** Begin RECORDS FOR THIS TASK **

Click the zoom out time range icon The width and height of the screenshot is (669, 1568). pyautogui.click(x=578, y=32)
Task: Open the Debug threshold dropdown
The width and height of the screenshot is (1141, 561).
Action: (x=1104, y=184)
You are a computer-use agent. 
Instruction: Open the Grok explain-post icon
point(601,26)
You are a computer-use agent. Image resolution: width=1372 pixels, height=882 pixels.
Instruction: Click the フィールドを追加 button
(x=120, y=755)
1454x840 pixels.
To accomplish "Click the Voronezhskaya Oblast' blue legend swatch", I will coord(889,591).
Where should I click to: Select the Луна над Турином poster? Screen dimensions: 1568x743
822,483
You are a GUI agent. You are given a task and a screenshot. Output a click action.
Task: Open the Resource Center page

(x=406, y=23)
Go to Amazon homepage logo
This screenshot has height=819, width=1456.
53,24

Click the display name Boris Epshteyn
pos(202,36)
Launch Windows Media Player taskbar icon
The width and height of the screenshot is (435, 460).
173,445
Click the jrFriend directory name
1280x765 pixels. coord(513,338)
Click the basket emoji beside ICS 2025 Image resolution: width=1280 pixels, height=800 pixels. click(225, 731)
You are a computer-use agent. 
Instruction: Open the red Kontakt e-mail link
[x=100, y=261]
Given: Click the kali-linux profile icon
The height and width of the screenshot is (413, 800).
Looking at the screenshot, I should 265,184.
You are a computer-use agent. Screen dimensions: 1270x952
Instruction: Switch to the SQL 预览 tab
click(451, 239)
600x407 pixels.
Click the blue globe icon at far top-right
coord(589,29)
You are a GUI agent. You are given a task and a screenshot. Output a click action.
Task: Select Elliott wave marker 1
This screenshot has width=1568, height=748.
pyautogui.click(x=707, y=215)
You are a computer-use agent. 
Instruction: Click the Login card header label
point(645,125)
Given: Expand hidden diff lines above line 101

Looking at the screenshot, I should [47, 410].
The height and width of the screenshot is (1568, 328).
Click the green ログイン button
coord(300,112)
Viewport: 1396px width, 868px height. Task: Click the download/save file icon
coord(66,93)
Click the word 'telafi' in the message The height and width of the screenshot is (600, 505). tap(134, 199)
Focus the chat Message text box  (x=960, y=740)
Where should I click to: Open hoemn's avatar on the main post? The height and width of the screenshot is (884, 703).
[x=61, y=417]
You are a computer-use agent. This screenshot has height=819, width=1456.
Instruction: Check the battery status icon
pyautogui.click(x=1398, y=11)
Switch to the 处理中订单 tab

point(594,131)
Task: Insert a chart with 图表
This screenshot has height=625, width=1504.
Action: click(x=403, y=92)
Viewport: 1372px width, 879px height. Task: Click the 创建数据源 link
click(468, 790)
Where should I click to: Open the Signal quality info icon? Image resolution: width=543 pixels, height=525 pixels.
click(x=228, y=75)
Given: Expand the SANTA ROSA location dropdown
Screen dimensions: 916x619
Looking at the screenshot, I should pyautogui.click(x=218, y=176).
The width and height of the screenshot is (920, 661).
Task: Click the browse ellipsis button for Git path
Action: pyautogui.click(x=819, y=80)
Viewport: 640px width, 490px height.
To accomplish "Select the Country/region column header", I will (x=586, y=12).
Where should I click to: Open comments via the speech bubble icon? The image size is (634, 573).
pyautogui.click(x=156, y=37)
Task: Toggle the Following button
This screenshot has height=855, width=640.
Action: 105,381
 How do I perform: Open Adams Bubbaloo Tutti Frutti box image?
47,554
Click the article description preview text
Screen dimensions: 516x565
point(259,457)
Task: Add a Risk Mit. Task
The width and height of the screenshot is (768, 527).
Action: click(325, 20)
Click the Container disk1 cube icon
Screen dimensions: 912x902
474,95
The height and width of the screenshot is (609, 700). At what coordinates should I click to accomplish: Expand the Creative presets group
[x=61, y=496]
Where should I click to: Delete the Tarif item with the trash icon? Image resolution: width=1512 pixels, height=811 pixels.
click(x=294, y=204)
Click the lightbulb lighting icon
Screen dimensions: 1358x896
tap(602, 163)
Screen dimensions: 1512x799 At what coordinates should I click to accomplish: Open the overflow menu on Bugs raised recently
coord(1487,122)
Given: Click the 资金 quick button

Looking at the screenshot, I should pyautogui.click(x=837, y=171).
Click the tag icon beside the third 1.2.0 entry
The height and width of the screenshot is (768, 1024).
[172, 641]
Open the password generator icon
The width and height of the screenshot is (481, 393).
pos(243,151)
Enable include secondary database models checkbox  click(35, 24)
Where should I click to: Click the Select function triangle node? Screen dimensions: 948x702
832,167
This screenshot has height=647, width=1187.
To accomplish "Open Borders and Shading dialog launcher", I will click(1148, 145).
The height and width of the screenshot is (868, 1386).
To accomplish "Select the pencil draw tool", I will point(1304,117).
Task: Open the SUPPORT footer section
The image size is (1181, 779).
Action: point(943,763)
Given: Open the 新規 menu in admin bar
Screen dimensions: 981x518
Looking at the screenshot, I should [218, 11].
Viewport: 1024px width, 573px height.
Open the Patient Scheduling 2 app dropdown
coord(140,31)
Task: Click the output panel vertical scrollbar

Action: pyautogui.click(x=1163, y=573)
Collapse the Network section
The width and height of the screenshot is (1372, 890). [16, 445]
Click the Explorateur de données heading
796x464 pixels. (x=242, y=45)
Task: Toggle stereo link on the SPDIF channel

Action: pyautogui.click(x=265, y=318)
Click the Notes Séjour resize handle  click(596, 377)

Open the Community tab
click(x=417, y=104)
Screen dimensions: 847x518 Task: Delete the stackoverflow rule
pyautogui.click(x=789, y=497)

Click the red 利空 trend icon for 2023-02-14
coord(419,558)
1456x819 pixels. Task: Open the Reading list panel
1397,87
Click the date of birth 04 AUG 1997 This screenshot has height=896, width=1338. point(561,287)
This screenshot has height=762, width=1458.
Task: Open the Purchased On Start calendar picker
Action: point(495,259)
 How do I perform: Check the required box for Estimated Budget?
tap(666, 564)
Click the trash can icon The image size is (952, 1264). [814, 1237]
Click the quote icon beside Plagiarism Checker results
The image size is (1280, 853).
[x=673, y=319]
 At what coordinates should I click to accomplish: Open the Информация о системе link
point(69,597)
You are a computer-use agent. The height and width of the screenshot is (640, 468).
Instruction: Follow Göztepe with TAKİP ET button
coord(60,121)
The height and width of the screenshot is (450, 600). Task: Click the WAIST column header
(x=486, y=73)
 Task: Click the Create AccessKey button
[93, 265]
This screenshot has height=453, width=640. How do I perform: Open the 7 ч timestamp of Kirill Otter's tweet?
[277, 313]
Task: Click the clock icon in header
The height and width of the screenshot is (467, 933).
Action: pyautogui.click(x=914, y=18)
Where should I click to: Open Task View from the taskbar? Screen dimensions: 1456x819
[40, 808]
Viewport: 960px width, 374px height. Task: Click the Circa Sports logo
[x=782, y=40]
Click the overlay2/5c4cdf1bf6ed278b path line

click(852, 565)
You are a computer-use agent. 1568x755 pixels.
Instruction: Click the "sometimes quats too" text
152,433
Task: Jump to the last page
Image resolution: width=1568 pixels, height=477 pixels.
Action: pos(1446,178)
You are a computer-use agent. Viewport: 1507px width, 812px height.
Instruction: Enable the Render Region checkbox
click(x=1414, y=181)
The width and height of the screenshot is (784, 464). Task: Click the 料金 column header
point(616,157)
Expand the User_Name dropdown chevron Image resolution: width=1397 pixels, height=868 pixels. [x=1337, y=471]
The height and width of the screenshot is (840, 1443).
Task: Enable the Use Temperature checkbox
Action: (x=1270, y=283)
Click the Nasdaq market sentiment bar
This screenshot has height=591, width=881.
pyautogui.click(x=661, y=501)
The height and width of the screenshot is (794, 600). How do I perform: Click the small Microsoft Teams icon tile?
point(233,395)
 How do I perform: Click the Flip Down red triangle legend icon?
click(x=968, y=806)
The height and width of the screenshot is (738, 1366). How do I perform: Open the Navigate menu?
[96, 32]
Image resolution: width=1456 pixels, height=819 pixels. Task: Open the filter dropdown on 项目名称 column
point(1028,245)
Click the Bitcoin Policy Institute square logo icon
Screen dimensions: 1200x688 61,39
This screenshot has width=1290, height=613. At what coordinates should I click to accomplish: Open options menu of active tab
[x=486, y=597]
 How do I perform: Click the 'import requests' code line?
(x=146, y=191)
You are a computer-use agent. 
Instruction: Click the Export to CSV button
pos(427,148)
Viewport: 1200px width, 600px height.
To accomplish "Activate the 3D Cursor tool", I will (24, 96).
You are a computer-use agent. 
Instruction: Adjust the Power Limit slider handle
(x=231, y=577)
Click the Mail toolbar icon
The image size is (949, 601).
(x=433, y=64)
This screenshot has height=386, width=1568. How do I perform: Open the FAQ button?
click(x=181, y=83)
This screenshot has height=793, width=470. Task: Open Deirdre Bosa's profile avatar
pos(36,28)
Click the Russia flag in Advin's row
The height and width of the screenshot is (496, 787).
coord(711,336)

** End RECORDS FOR THIS TASK **

Please retype everything from the line that contains "This screenshot has width=1290, height=613." down to the end of the entries, copying each line unchanged.

This screenshot has width=1290, height=613. At what coordinates should I click to accomplish: Open options menu of active tab
[x=486, y=597]
 How do I perform: Click the 'import requests' code line?
(x=146, y=191)
You are a computer-use agent. 
Instruction: Click the Export to CSV button
pos(427,148)
Viewport: 1200px width, 600px height.
To accomplish "Activate the 3D Cursor tool", I will (24, 96).
You are a computer-use agent. 
Instruction: Adjust the Power Limit slider handle
(x=231, y=577)
Click the Mail toolbar icon
The image size is (949, 601).
(x=433, y=64)
This screenshot has height=386, width=1568. How do I perform: Open the FAQ button?
click(x=181, y=83)
This screenshot has height=793, width=470. Task: Open Deirdre Bosa's profile avatar
pos(36,28)
Click the Russia flag in Advin's row
The height and width of the screenshot is (496, 787).
coord(711,336)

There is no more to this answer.